Paul returns to his theme of joy twice in this section (Phil 4:1, 4). He tries his hand at solving a personal conflict from a distance: “I entreat Euodia and I entreat Syntyche to agree in the Lord”(Phil 4:2). The fact that the letter is intended to be read publicly makes this rebuke especially powerful. In personal disputes, who is right is not nearly as important as a willingness to “agree in the Lord.”

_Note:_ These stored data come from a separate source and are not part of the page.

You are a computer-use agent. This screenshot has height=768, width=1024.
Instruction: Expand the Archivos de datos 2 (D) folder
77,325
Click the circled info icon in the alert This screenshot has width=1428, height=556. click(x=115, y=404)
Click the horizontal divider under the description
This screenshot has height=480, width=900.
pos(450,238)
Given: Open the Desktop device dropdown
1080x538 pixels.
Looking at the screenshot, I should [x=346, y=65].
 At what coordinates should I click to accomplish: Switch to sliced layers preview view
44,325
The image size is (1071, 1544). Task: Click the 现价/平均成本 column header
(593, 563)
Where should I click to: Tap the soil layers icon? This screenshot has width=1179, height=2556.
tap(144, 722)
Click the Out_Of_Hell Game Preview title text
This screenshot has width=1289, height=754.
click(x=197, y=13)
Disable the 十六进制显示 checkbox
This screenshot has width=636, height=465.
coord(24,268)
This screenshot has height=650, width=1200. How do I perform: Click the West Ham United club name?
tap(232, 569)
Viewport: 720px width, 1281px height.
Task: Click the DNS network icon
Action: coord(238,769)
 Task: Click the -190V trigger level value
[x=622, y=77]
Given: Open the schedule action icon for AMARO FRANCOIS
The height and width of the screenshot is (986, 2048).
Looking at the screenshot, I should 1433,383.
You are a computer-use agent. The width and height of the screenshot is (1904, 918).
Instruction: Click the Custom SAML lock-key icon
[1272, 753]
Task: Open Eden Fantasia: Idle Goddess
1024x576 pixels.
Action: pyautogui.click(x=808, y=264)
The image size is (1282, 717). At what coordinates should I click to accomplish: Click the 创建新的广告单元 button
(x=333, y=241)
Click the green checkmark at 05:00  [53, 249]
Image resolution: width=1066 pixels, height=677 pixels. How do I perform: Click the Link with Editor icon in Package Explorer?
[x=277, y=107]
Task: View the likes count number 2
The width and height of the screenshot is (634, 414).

Paul instructs the Philippians about their inner lives: “Do not be anxious about anything, but in everything by prayer and supplication with thanksgiving let your requests be made known to God. And the peace of God, which surpasses all understanding, will guard your hearts and your minds in Christ Jesus”(Phil 4:6-7). God wants anxiety to be channeled into prayer. We combine our requests of God with thanksgiving, appreciating what we already have. Even if God does not directly or immediately answer our prayers, we will now have “the peace of God, which surpasses all understanding” to “guard (our) hearts and (our) minds”(Phil 4:7). God wants Christians to be at peace, not anxious, and promises that he will give peace to those who bring their needs to him. We may not be able to understand all the ways this works, but Paul urges us to try it anyway.
Anxiety and the search for peace are pressing concerns for all of us. Paul’s teaching helps us be constructive. What are we thankful for? What exactly do we want God to do for us? When we pray with this focus, we move from the realm of unfocused anxiety toward God’s peace.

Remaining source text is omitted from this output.